> Verilen Metin:
********************

Afife Jale'nin sahneye çıkan ilk müslüman Türk kadını olduğunu Şahin Kaygun'un yaptığı "Afife Jale" filmiyle öğrenmiştik. Halbuki o tarihe kadar Bedia Muvahhid sahneye çıkan ilk müslüman Türk kadını olarak biliniyordu.

Tabii her sanatçı kıskançtır. Anlayış gösterebiliriz. Ama kıskançlık eğer halkı yanıltmaya kadar varırsa artık bu kıskançlıktan da öte birşey olur.

Vasfi Rıza, ölümünden kısa bir süre önce, "evet! sahneye çıkan ilk müslüman Türk kadını Afife Jale'dir" dedi.

Dedi ama gerçeği söylemek için niye bu kadar uzun beklediğini açıklamadı.

***
Ben, bir yere giderken evden biraz erken çıkmak isterim. Yurtdışında da böyle yaparım. Eğer uçakla gidiyorsam daha da erken gitmek isterim çünkü hava meydanlarını severim. Dükkanları dolaşırım, anneme sütsüz çukulata, kendime bir içki alırım. Son bozuk paramla kahve içerim.

********************

> Çıkarılan veri kayıtları:
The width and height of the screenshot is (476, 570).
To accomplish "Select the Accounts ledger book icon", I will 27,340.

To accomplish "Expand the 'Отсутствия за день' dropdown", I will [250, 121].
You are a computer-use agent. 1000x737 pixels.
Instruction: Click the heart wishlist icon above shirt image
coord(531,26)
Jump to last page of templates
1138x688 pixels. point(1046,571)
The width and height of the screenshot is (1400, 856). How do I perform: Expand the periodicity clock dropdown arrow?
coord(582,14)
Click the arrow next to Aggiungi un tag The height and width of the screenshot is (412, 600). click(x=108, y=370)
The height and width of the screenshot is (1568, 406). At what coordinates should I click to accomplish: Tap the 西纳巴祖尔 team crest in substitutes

********************

> Yazılı Talep:
Verilen metinde "Dedi ama gerçeği" ifadesiyle başlayıp "paramla kahve içerim." ifadesiyle biten kısmı aynen aktarın.

> Tamamlanan Görev:
Dedi ama gerçeği söylemek için niye bu kadar uzun beklediğini açıklamadı.

***
Ben, bir yere giderken evden biraz erken çıkmak isterim. Yurtdışında da böyle yaparım. Eğer uçakla gidiyorsam daha da erken gitmek isterim çünkü hava meydanlarını severim. Dükkanları dolaşırım, anneme sütsüz çukulata, kendime bir içki alırım. Son bozuk paramla kahve içerim.